[Data entries]
════════

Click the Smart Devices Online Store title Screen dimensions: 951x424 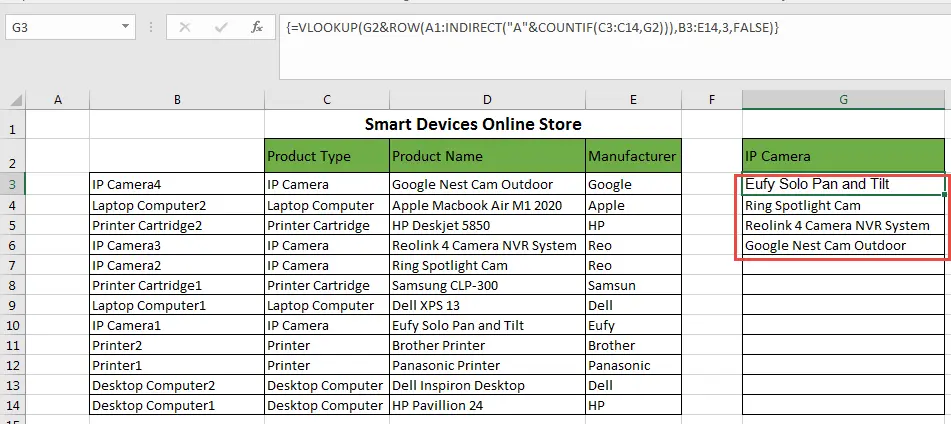point(473,124)
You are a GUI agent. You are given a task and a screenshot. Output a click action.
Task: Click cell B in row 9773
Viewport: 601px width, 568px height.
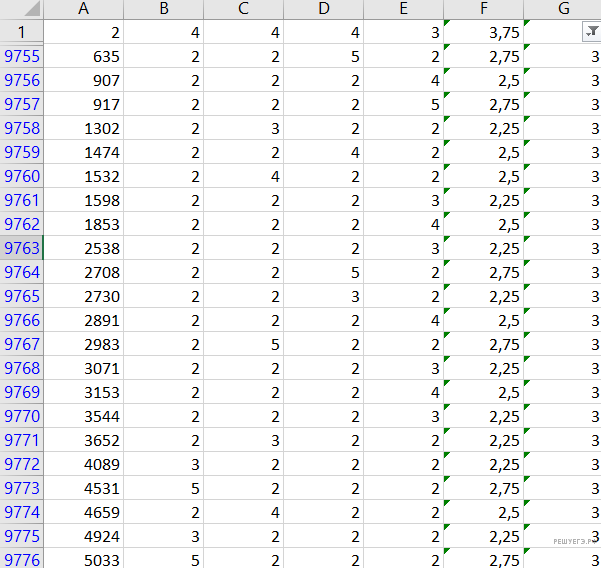[163, 488]
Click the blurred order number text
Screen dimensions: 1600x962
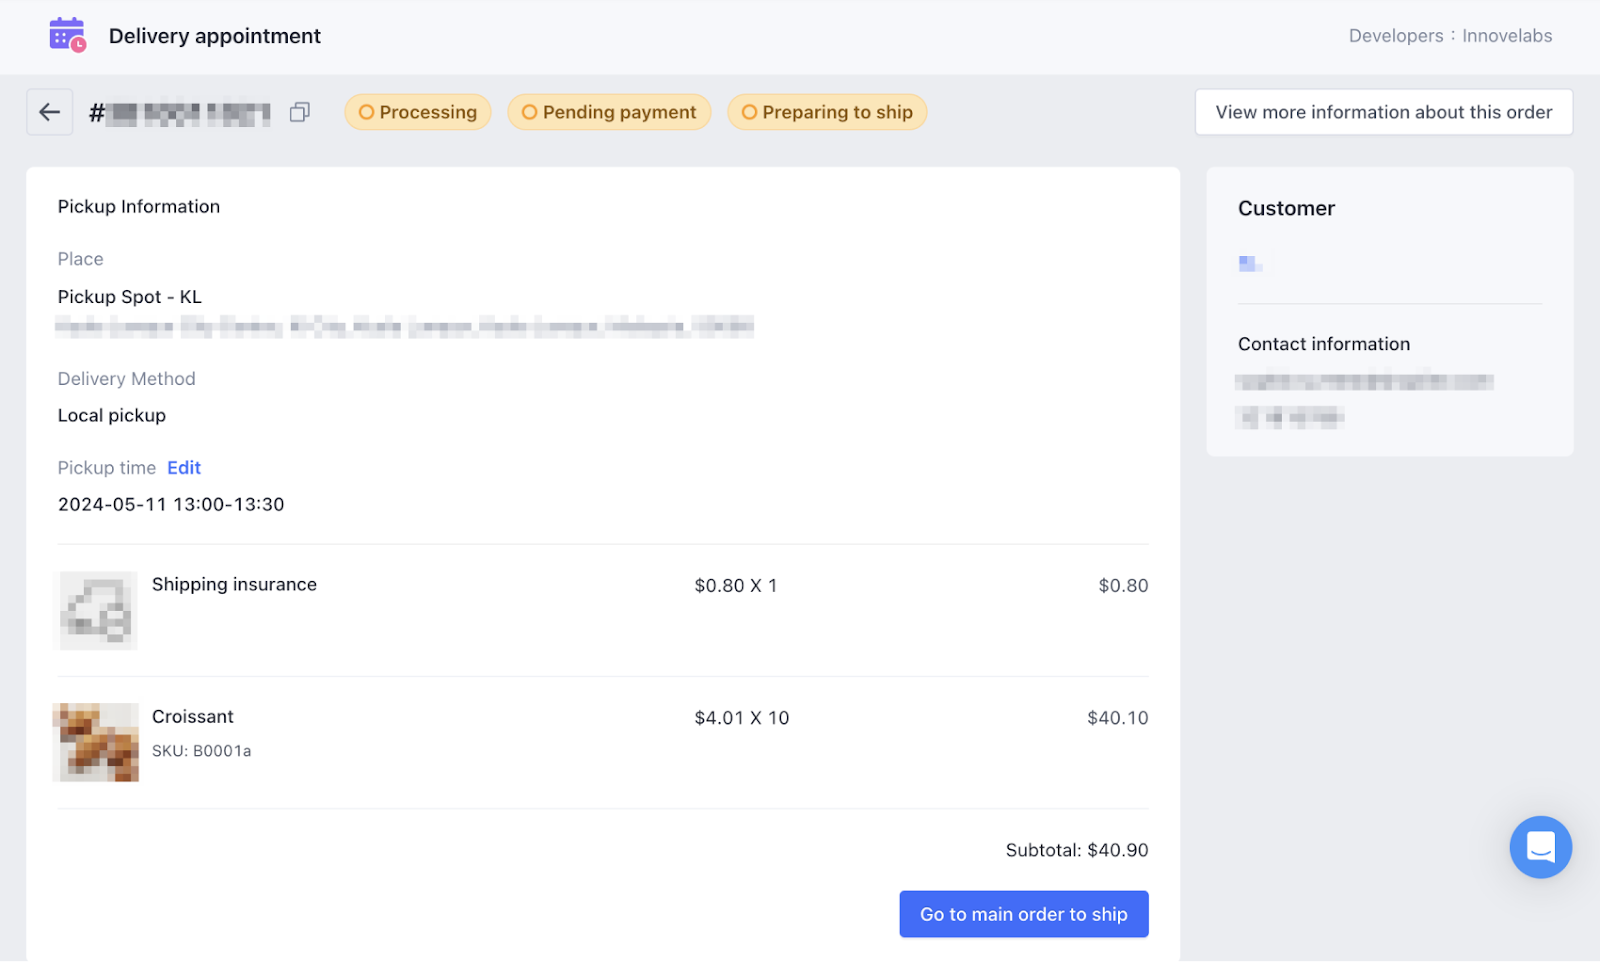tap(189, 113)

════════

What to do → Leave out the pictures and return, exactly as written, only the lines from the line with "Viewport: 601px width, 568px height." through the end of the records above.

Reply →
Viewport: 601px width, 568px height.
[163, 488]
Click the blurred order number text
Screen dimensions: 1600x962
tap(189, 113)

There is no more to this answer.